O economista Sérgio Besserman, por sua vez, vê a proposta com simpatia, embora seja contrário a implantação de um estacionamento subterrâneo, gerando trânsito na região. Para ele, isso não faria sentido, na medida em que uma das estações da Linha 4 (que leva o nome do Jardim de Alah) atenderia perfeitamente ao público que frequentasse o local.

— Há anos, o Jardim de Alah é um dos ativos menos usados do Rio de Janeiro. Toda grande cidade turística tem uma referência urbana, uma espécie de passarela pública. Paris, por exemplo, tem a Champs Elysée; enquanto que Nova York, a Quinta Avenida. O Rio não tem algo assim: o turista que vai a Copacabana, por exemplo, visita a área pela praia; e não pela Avenida Atlântica. O Jardim de Alah tem tudo para ser esse elemento ao servir de passarela ligando a Lagoa às praias de Ipanema e do Leblon.

Besserman avalia que uma reformulação da área para atrair mais gente seria importante para a localidade:

— O que provoca sensação de insegurança é que hoje não há atrativos que atraiam público e movimentem o local.

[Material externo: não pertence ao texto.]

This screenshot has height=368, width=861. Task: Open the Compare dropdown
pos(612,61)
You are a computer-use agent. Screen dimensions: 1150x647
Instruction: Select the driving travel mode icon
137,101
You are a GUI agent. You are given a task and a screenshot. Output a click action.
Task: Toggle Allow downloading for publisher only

Do jeito que está, o Jardim de Alah só serve como banheiro para cachorros. Independentemente do modelo de ocupação, um dos projetos esteja relacionado com a economia criativa (como artes cênicas, teatro e música ao vivo) — disse Besserman.

A presidente da Associação de Moradores do Alto Leblon, Evelyn Rosenzweig, é cautelosa ao avaliar o projeto:

— Minha família frequenta o espaço há mais de 50 anos. Infelizmente, o poder público jamais teve competência de conservar a área como ela merece: limpo e conservado voltaria a atrair frequentadores. Em princípio, acho a proposta muito ousada para um espaço residencial. É preciso que a população conheça melhor o projeto. Mas algo que já sou contra desde agora é a proposta de ter estacionamento subterrâneo. Estimula mais carros na rua quando o que se quer é o contrário.